The plant-milk producers contend, in turn, that people buy their products because of all the ways they’re different from dairy milk. They’re not trading on the “healthy halo” of milk, they say, so much as offering something better—the same white color, creamy taste, vitamins, and minerals but without the bovine hormones or saturated fat.

And yet, the “milk” brand clearly holds some residual value for these manufacturers. If the milk name really didn’t matter, then the soy and almond milk producers wouldn’t be so agitated by the DAIRY PRIDE Act. They could just rename their products “soy drinks” or “almond beverages,” as manufacturers in Canada and Europe have already done, and proceed with business as usual. If they did do that, though, they might lose the benefits they accrue from the old idea that milk is a natural superfood. Stripped of their milky status, soy and almond “beverages” would start to seem like yucky fakes—the nutritional equivalent, perhaps, of “flavored juice drinks” or Yoo-hoo.

- _Exercises_
A – From the passage on plant milk, copy the text word for word, starting at "The plant-milk producers" and ending at "or saturated fat.".
B – Answer these questions from the passage on plant milk:
(i) According to plant-milk producers, what do their products lack that dairy milk has?
(ii) What names have manufacturers in Canada and Europe already given these products?
(iii) Which act are the soy and almond milk producers agitated by?
C – Write the next part of the passage on plant milk, picking up after its final sentence.

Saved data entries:
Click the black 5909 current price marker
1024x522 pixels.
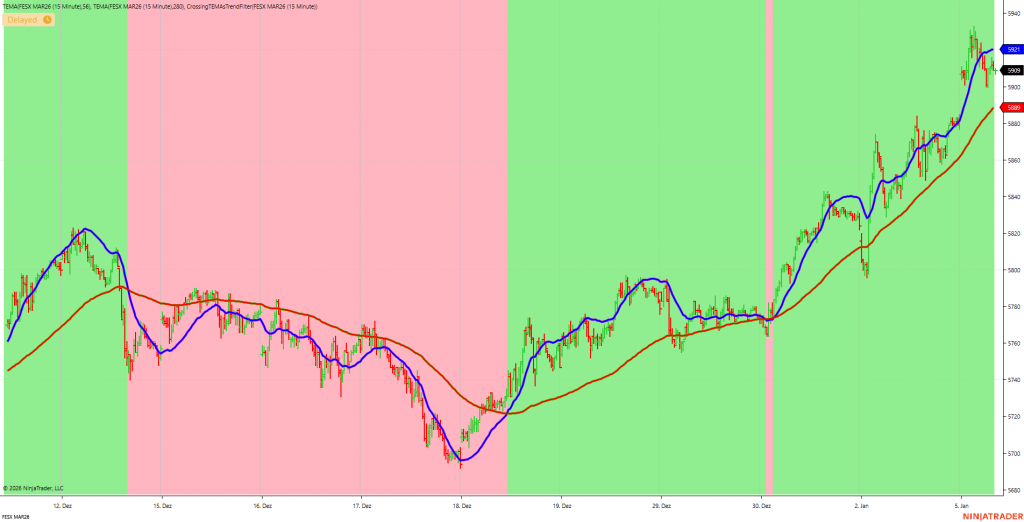coord(1012,70)
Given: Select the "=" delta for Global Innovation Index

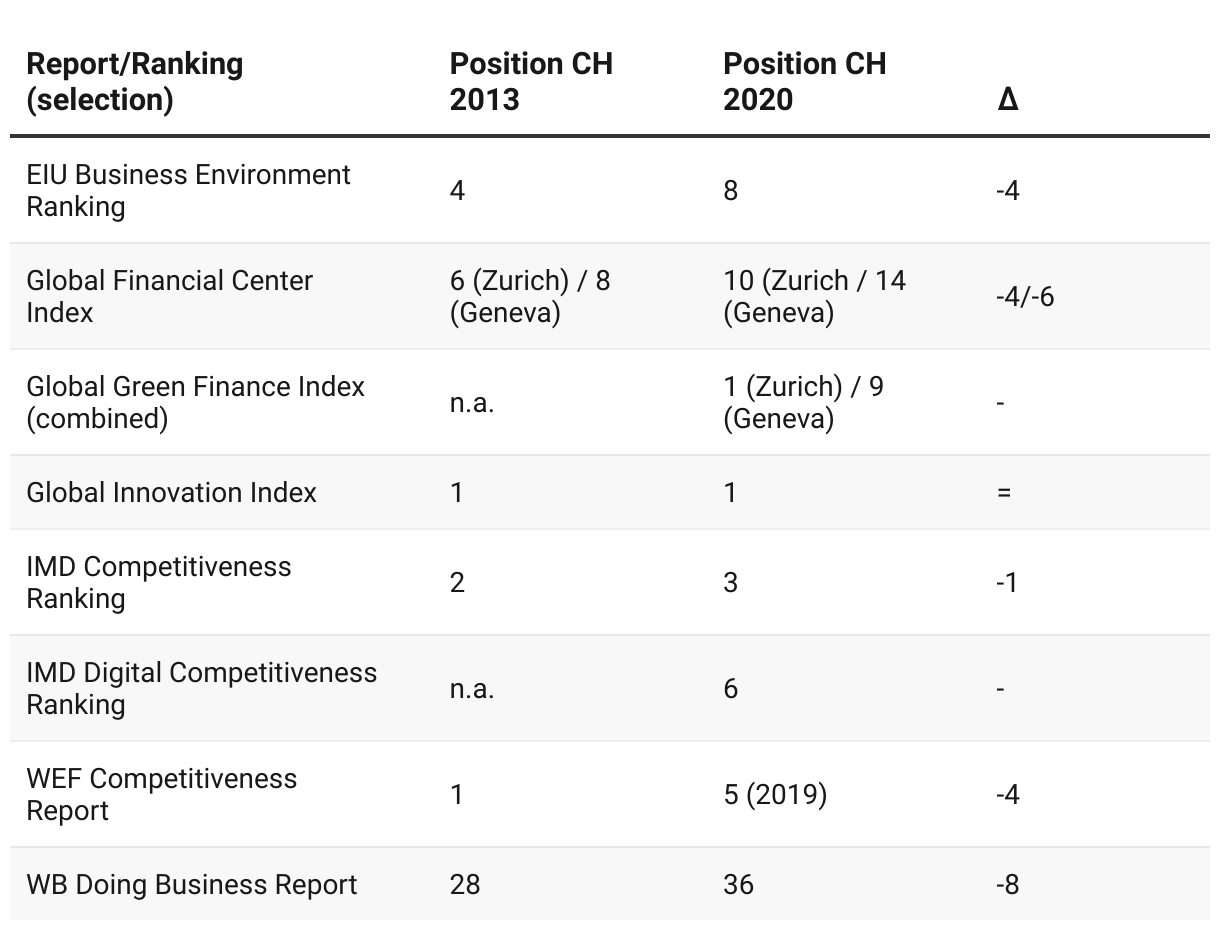Looking at the screenshot, I should [x=1004, y=492].
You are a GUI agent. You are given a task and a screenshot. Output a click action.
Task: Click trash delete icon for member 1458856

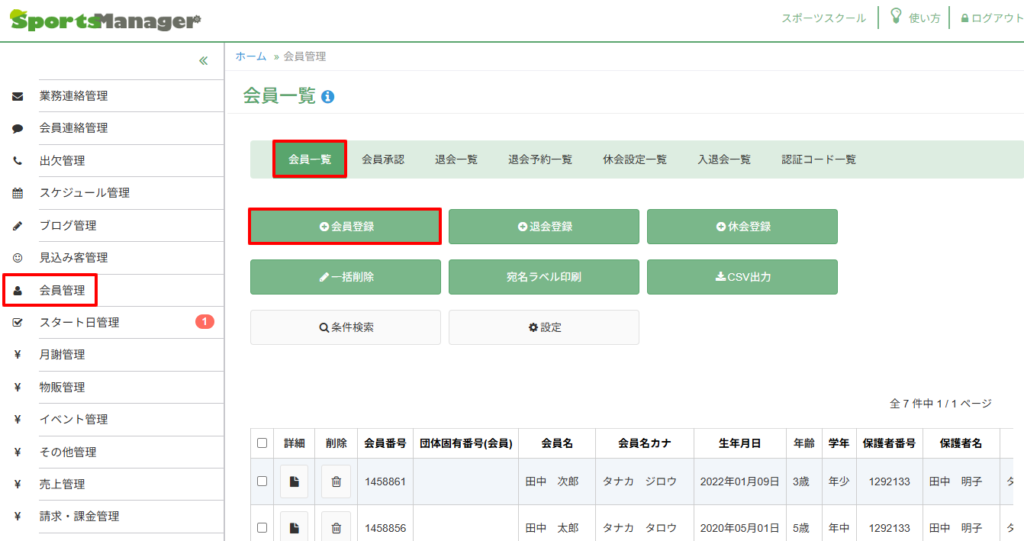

- _Outputs by task_
A –
The plant-milk producers contend, in turn, that people buy their products because of all the ways they’re different from dairy milk. They’re not trading on the “healthy halo” of milk, they say, so much as offering something better—the same white color, creamy taste, vitamins, and minerals but without the bovine hormones or saturated fat.

B –
(i) Bovine hormones and saturated fat.
(ii) "Soy drinks" or "almond beverages."
(iii) The DAIRY PRIDE Act.

C –
In fact, plant-milk makers haven’t just been clinging to the milk name. They’ve been taking measures to position their products as direct competitors (and upgrades) to dairy milk. The rapid growth of their business rests, in part, on the recent innovation of taking soy, almond, and other nondairy milks out of traditional, antiseptic foil boxes and putting them into more familiar-looking packaging in the refrigerated aisle, right next to all the cow’s milk. They’ve also added vitamin D, calcium, and other nutrients, so their nutrition labels look more like the ones on dairy milk.

Let’s say “imitation” milks are, to some extent, trading on milk’s healthy halo. Even then, it’s not clear how best to protect naïve consumers, given that this healthy halo may itself be a sham. First of all, it’s not like dairy milk isn’t also spiked with nutrients that boost its healthy claims. (Pure, unprocessed skim milk would be light on vitamins A and D.) And second, despite the fact that milk has long been promoted as a health food by the dairy lobby and the U.S. government, there isn’t solid evidence that it’s really good for you.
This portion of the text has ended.